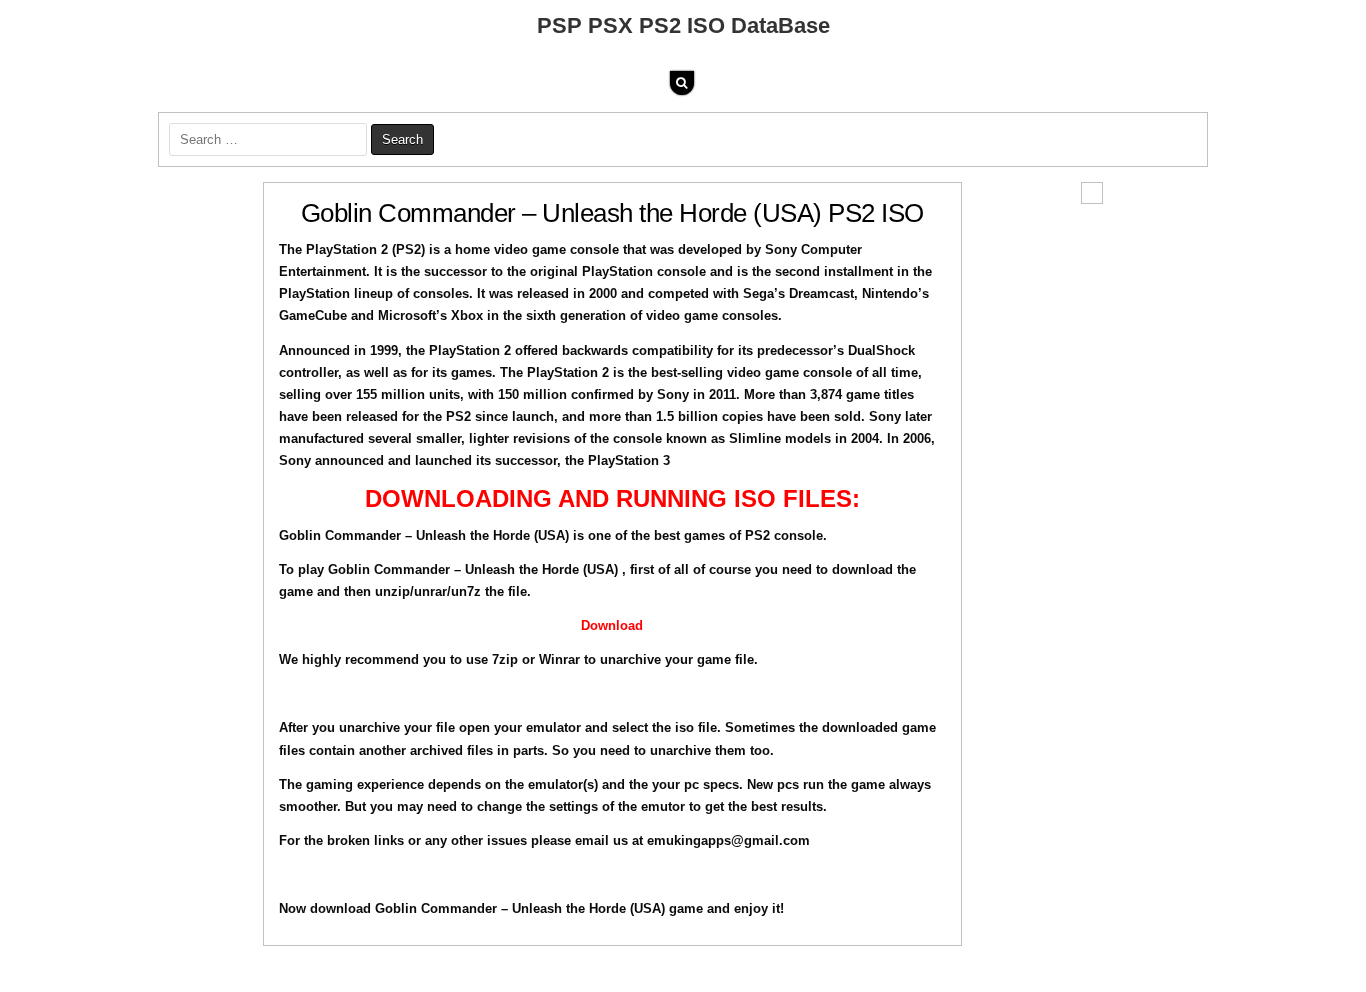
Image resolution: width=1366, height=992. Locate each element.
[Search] (682, 83)
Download (612, 625)
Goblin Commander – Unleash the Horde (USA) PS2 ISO (612, 213)
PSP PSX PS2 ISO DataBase (683, 25)
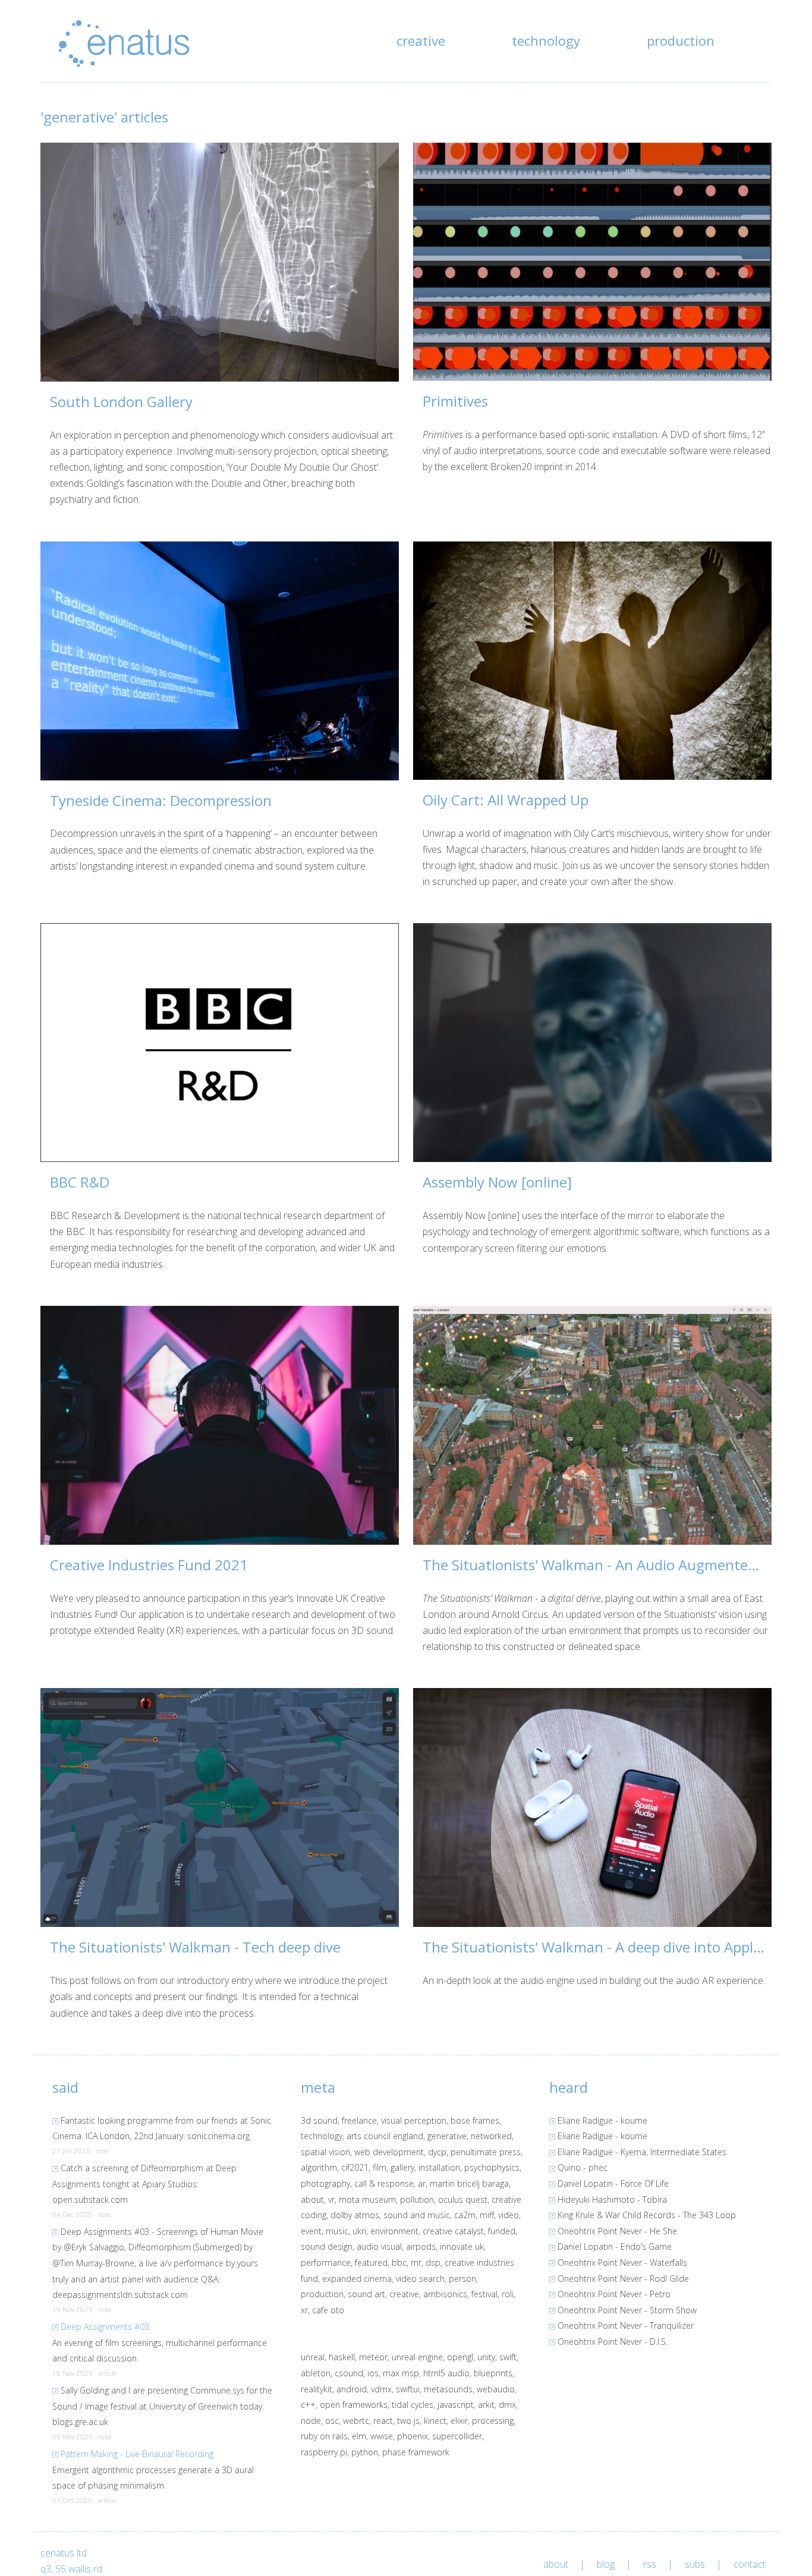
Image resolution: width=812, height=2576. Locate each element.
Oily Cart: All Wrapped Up (505, 800)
■ ■ ■ ■ ■ ■ ■
> What you will do: Print exactly, and only, the lines from the line containing "PSP PSX PS2 ISO DataBase (683, 25)" to the last line of the material above, with every picture left out.

> Output for this task:
PSP PSX PS2 ISO DataBase (683, 25)
Image resolution: width=812, height=2576. Locate each element.
Oily Cart: All Wrapped Up (505, 800)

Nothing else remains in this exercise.